## What you will do
Below are some records. Count the lines with "height" in them and give nothing but the total.

┌─ Records to use

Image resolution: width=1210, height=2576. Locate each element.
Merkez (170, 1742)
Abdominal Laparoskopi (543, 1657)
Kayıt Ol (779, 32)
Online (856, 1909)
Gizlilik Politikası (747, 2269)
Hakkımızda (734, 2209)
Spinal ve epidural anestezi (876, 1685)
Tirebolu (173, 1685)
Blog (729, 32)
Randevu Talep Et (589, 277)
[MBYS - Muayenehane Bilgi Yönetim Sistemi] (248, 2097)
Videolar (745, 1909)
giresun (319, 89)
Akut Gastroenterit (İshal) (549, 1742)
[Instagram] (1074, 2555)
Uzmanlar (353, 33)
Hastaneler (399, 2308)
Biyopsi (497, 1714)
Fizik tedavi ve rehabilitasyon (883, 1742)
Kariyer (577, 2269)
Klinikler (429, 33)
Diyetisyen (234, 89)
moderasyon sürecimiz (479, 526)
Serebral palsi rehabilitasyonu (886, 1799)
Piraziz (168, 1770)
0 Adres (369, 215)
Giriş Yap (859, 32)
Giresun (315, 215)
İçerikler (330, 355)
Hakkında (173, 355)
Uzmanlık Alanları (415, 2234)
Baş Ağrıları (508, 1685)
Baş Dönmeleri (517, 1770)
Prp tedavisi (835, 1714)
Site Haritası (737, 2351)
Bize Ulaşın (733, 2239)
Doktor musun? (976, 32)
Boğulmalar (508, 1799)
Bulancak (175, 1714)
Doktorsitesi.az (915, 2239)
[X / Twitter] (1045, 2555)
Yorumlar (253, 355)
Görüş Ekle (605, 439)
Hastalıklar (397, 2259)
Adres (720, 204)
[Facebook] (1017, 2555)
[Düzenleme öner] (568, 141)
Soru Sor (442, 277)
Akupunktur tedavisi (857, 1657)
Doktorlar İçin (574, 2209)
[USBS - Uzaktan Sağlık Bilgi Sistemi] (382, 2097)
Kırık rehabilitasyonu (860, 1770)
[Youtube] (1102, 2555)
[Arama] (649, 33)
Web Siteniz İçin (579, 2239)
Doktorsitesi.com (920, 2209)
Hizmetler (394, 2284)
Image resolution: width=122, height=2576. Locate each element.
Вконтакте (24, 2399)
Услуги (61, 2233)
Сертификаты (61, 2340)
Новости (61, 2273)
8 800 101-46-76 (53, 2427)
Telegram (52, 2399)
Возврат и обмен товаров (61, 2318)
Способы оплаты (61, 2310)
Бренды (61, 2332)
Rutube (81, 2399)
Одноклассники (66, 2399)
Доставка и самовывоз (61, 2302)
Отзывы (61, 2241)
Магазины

└─

## Your response
2